407 MTSU Research Security

Effective Date: December 13, 2024
Responsible Division: Academic Affairs
Responsible Office:  Vice Provost for Research
Responsible Officer:  Vice Provost for Research

I. Purpose

To safeguard academic research from foreign adversaries by promoting a security culture that furthers national security interests and mitigates threats to the integrity and conduct of Middle Tennessee State University’s (MTSU or University) research against foreign influence. 

II. Policy Development and Maintenance

This policy was drafted by the Office of Research and Sponsored Programs (ORSP) and shall be reviewed by the Research Compliance Officers in consultation with the Director of the Office of Research and Sponsored Programs and MTSU Chief Security Information Officer every three years. Revisions shall be forwarded to the Vice Provost for Research and Dean of the Graduate College for further review.

III. Definitions

Issue – suspected violation of data protection policies, processes, or procedures

Incident – confirmed violation of data protection policies, processes, or procedures

IV. Requirement

All research at MTSU must comply with applicable federal and state legal, regulatory, and contractual standards and requirements for securing and protecting the University’s academic research enterprise, including, as applicable, any research involving the institution, its campuses, and its applicable internal components.

V. Implementation

The ORSP will promote the University’s research security policy consistent with federal regulations to ensure that the institution maintains eligibility for federal funding, including, as applicable, federal risk mitigation requirements pertaining to standardized disclosures, cybersecurity, foreign travel security, insider threats, and export controls.

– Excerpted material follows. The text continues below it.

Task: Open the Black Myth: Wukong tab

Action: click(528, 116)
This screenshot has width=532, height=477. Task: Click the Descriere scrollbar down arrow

The ORSP website will include a section for research security. This website will host the contact information for research compliance, MTSU Information Security and MTSU Chief Information Security Officer (CISO), links to the export control policy, and details on how to report security issues or noncompliance to the Research Compliance Team. The website will be updated with applicable communications regarding state and federal research security matters concerning MTSU’s academic research enterprise, including, as applicable, any research involving the University, its campuses, institutes, and its applicable internal components.

Any issues related to research security reported to the Research Compliance Team will immediately be reported to the CISO for review. If, upon review of the reported issue, the CISO determines an incident has occurred, the CISO will follow the MTSU Cyber Incident Response Plan (CIRP). If no incident has occurred the CISO and Research Compliance Team may choose to appoint an investigative committee comprised of three (3) faculty and/or staff from outside the department of the reported issue and the Research Compliance Team to investigate and propose preventative processes to address the future occurrence of the issue.

VI. Applicable University Policies

Affected employees and students must be familiar with the following policies and comply with all requirements specified in these policies.

910 Information Technology Resources

920 Information Security

80 Export Control

Export Compliance Guidelines

Forms:  none

Revisions: none.

Last Reviewed: December 13, 2024.

References: T.C.A. § 49-7-188; MTSU Policies 80 Export Control; 910 Information Technology Resources; 920 Information Security; and Export Compliance Guidelines.